Can you locate every line in the listing below that contains the word "screenshot" and copy each one?

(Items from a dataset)
--

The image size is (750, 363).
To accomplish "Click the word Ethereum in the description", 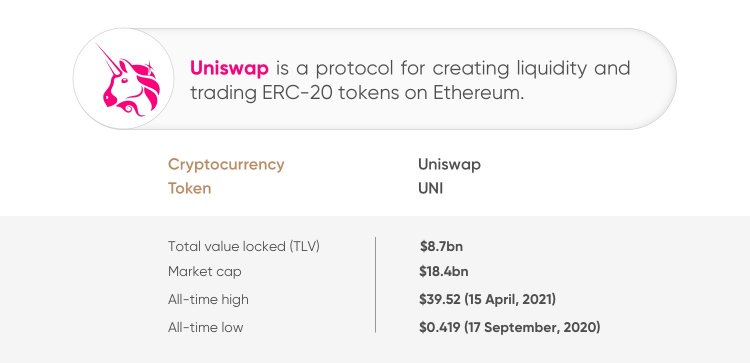I will 478,93.
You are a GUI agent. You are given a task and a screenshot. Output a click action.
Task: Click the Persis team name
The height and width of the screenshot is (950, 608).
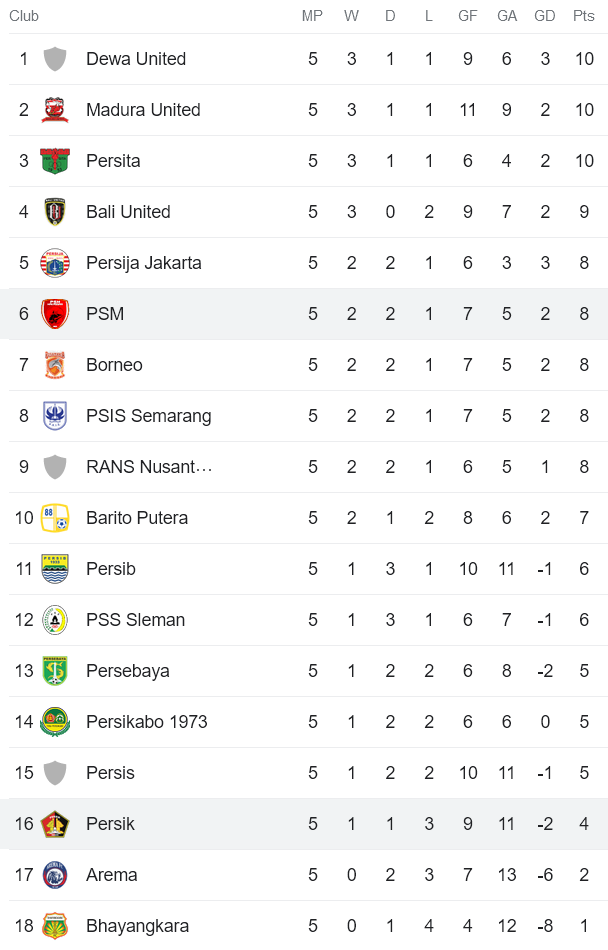click(x=110, y=772)
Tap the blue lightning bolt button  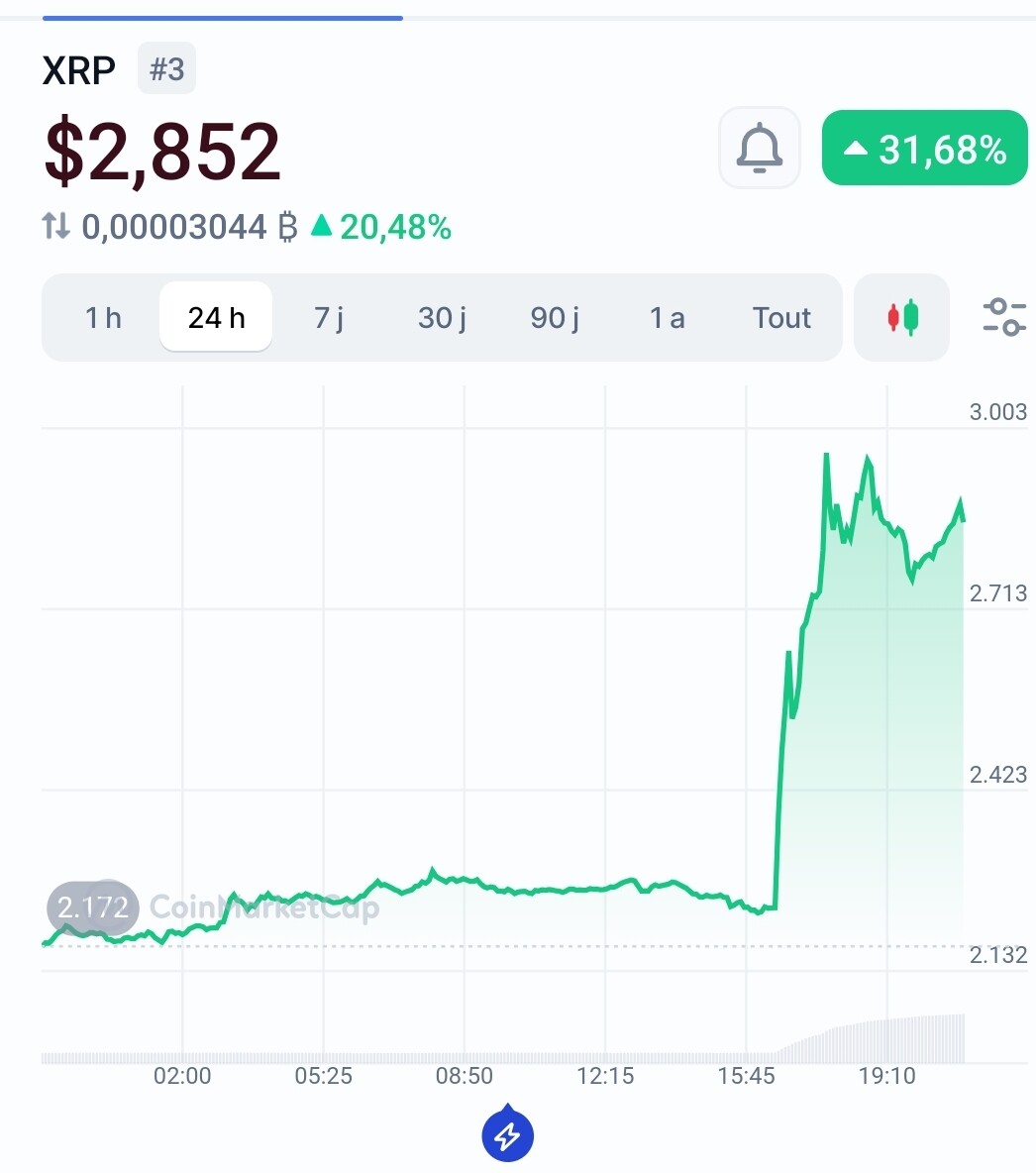508,1134
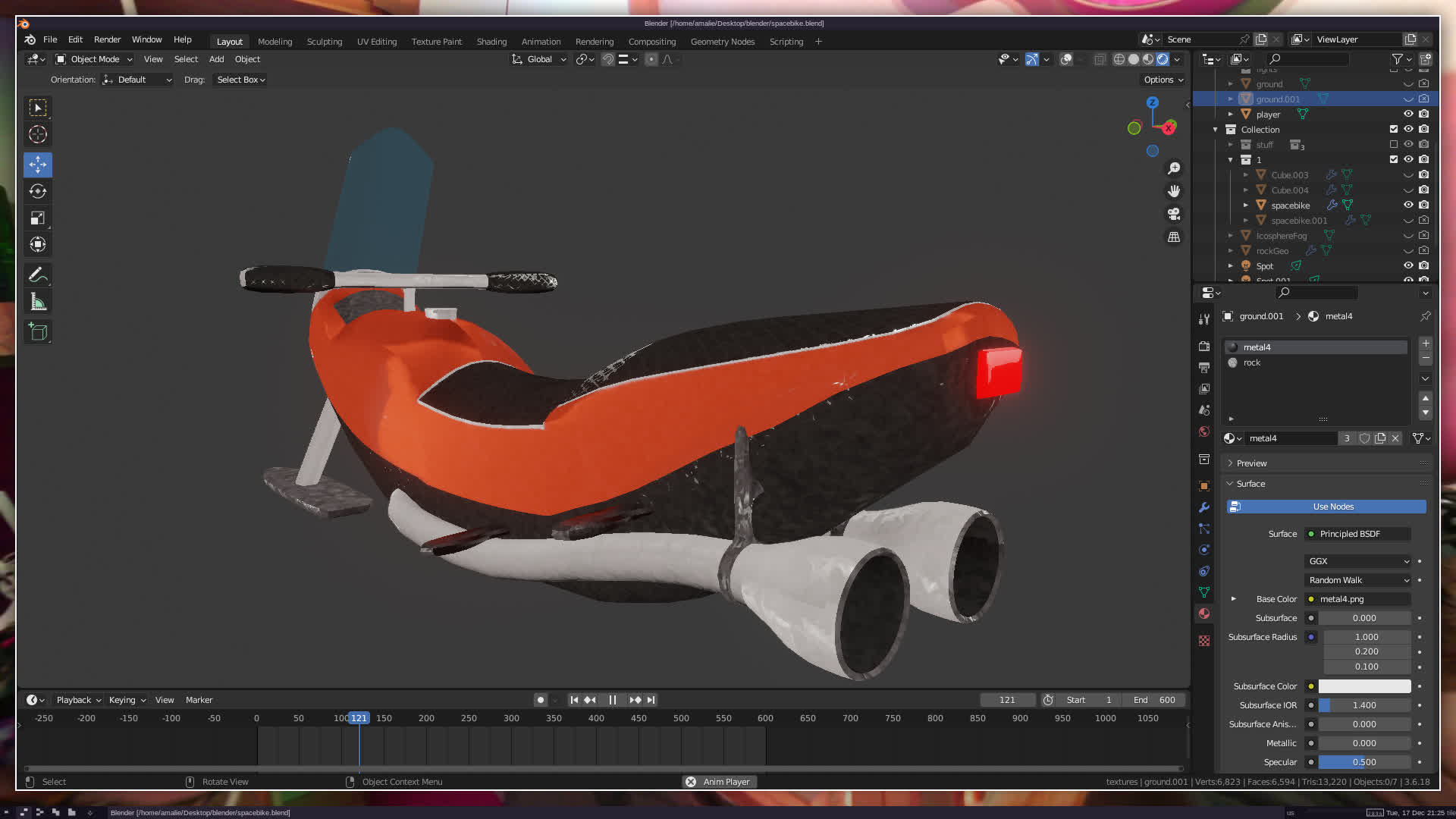1456x819 pixels.
Task: Select the Measure tool
Action: tap(38, 303)
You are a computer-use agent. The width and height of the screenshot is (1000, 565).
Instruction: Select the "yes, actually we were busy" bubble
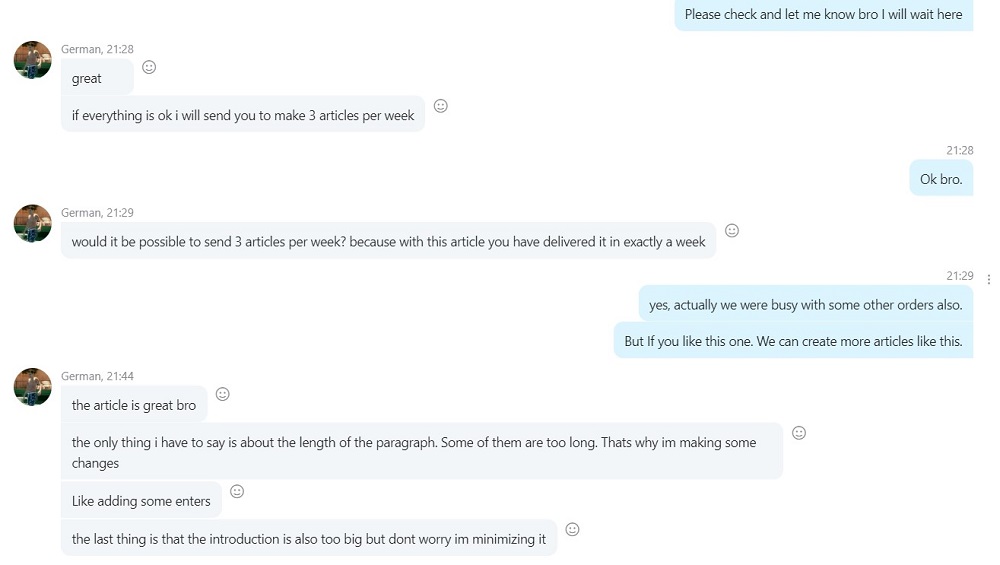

--

Worked solution:
You are a GUI agent. You are given a task and a screenshot. Output a click action.
The height and width of the screenshot is (950, 608).
You are a computer-use agent. The width and height of the screenshot is (1000, 565).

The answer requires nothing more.